The artworks displayed in the outer proximities of the museum included a large crack in the pavement filled with ube halaya (purple yam dessert) with a photo inserted in the scene. The photo was of a similar gesture she performed in SOMA Pilipinas to celebrate that district’s new legal status as a Filipino cultural heritage district. (See Somapilipinas.org for more details.)
Another art work was an Ube Way sign to show the way to the exhibit hall, using the humorous lip pointing gesture attributed to Filipinos. “We are ashamed of lip pointing, this is a gesture colonized and civilized out of us. I think we should at least have a conversation about it before we decide to obliterate it from our culture,” she offered. Unbeknownst to San Franciscans, France has been surreptitiously posting these directional signs throughout SOMA!

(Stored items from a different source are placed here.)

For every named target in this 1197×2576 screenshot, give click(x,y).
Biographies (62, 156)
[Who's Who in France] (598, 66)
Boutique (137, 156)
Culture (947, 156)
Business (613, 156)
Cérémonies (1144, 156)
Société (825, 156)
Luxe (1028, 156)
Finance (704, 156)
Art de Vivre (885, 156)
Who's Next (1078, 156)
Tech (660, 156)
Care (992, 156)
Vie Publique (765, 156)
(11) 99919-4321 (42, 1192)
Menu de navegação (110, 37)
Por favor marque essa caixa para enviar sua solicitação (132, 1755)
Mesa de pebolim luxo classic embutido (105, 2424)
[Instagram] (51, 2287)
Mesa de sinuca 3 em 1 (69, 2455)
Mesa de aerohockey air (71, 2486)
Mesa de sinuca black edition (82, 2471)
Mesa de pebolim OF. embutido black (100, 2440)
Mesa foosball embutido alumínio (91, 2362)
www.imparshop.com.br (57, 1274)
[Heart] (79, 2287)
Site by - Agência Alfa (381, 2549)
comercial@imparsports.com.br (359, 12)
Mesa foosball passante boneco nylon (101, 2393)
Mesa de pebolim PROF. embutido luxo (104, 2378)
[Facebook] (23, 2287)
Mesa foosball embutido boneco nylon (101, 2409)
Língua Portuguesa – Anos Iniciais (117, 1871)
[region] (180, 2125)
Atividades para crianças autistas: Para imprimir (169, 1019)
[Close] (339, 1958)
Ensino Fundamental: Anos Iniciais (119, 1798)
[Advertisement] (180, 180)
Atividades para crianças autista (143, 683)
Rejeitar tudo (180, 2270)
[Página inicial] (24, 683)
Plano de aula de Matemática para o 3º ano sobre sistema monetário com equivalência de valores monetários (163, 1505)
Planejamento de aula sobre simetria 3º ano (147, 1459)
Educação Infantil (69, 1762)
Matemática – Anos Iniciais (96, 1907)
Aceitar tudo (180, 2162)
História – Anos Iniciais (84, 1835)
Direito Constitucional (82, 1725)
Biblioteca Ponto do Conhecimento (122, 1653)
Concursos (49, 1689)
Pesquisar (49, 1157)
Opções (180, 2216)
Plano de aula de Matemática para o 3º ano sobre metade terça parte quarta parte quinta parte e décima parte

In the hallway entrance, a purple neon sign “UBE” lit the dark corridor. “SOMA will be the new purple corridor. Here I accorded celebrity status to this yam that grows below the earth, putting its name in lights.”
Art critic and curator Jeff Kelley, whose reviews and essays have appeared in publications including Artforum, Art in America and the Los Angeles Times, said of her work: “As an artist, France knows enough about the canon of American high modernism, the first and second waves of feminism, post-colonial liberation, and traditions of the sacred in art and everyday life to move among their discourses with a messianic passion, making miracles by turning ube into manna.”
Black Madonnas and Sacred Art
Dominating a back wall is a collection of Black Madonnas done in a special process using UV cured inks, glossy black on matte black. This and the rest of her works with religious undertones are best explained in her artist statement:
“Idolatry is an occupational hazard for artists, and I confess to sin. Attempting to add to the canon of Sacred Art, I discovered that my visualization faculties were thoroughly usurped by Renaissance representations. I thought I would decolonize my imagination and shake off those Western blonde, blue-eyed icons that populate my pantheon, but realized that I am much too fond of them to fire them.”
“Pricking an image of the Venus of Willendorf, I convert it into a pinhole camera and capture the crystallized light bejeweling the goddess, releasing her luminescent beauty.
I have a personal devotion to Black Madonnas as the Catholic Church in Manila that I walked to every Sunday as a child housed a world-famous, miracle-working, 16th century example. I find this fascinatingly ambiguous archetype to be the “mything link” between pagan goddesses, heretical sects and the orthodoxy. In one work, I stack Philippine and European Black Madonna icons, speculating that if one image is miraculous, their combined likenesses must be apocalyptic.”
France says further, “Formally, I aim for Minimalism, but find my Baroque slip always showing. As metaphysician and self-appointed paparazza to the Divine, my art celebrates myth — the story that never was but always is.”
Manzel Delacruz is a freelance writer living in San Francisco.